In this example, we use a sample of marketing spend data vs. sales and inspect the correlation between radio spend and total sales. The regression line is fitted using the ols function from statsmodels.formula.api

```
import pandas as pd
import seaborn as sns
from statsmodels.formula.api import ols
import statsmodels.api as sm
import matplotlib.pyplot as plt
pd.set_option('display.max_columns', None)
df = pd.read_csv("marketing_sales_data.csv")
# Drop rows with any null values
df.dropna(inplace=True)
# Check and handle duplicates if needed
if df.duplicated().sum() > 0:
df.drop_duplicates(inplace=True)
#rename columns to snake
df.rename(columns = {'Social Media': 'Social_Media'}, inplace = True)
# Simple order encoding
tv_dict = {'Low': 1, 'Medium': 2, 'High': 3}
df['TV'] = df['TV'].replace(tv_dict)
# One-hot encoding for non-ordinal variable
df = pd.get_dummies(df, columns=['Influencer'], dtype=int)
# Define and fit the model
ols_formula = "Sales ~ Radio"
OLS = ols(formula=ols_formula, data=df)
model = OLS.fit()
summary = model.summary()
print(summary) #Prints off the statistical summary including R squared and the Beta coefficients.
# Calculate residuals and predicted values
residuals = model.resid
y_pred = model.predict(df['Radio'])
```

Results return from the model.summary() method from the OLS (ordinary least squares) function from the statsmodels module.
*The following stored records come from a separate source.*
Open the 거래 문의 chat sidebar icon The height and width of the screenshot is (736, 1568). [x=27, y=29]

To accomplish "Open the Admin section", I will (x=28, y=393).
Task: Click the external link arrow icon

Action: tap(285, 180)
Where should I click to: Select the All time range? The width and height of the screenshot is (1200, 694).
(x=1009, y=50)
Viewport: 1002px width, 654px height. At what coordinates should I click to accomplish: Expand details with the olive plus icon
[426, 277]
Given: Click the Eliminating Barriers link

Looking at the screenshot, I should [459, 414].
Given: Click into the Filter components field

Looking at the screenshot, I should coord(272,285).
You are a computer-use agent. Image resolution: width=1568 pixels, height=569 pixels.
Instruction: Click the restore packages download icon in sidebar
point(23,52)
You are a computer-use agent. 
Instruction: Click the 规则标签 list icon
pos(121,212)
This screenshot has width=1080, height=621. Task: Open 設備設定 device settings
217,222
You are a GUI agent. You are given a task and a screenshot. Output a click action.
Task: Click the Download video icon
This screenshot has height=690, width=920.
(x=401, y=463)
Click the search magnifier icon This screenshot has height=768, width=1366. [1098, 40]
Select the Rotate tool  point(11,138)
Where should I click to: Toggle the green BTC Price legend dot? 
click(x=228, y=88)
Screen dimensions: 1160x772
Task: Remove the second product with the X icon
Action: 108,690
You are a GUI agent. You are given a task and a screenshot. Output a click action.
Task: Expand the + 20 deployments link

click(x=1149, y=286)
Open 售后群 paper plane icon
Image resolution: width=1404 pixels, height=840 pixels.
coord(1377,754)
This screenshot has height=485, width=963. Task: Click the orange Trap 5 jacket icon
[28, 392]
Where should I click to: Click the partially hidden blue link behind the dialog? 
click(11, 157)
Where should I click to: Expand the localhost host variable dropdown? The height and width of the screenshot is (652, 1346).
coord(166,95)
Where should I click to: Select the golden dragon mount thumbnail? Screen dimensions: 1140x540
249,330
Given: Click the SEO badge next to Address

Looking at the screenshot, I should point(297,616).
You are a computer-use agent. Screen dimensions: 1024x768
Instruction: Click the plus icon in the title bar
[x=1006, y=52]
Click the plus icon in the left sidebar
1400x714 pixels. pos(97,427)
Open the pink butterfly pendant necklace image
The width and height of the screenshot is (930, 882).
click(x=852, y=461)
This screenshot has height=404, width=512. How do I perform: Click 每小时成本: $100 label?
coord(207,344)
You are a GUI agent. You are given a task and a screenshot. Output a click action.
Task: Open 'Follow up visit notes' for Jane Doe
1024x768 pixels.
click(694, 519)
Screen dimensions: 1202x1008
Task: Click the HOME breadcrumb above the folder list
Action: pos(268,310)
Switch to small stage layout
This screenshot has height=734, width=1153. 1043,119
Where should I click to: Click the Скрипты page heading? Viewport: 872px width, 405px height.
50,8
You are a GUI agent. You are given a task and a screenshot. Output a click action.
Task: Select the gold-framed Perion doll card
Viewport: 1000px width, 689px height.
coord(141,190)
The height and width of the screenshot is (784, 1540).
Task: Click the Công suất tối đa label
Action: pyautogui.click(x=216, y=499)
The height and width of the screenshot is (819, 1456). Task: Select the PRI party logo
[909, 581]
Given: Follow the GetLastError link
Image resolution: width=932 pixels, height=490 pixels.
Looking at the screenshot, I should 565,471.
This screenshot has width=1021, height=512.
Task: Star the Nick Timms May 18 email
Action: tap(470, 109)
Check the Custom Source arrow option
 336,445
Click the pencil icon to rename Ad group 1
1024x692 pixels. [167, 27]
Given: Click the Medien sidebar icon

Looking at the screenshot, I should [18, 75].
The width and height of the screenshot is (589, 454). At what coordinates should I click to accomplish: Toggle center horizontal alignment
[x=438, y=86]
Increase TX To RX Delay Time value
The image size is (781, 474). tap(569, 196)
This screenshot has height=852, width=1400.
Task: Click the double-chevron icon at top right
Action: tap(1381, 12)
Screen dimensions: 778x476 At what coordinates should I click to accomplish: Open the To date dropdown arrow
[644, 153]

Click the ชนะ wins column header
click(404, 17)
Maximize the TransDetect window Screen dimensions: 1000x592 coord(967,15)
R squared is calculated as 0.757 meaning 76% of the variability in y (sales) is accounted for by radio. However, if we look at other media, we will see that other variables (TV) also have a strong correlation.

The Beta coefficient for radio spend is 8.17, which means that for every $1 million in Radio spend, we get $8.17 million in sales.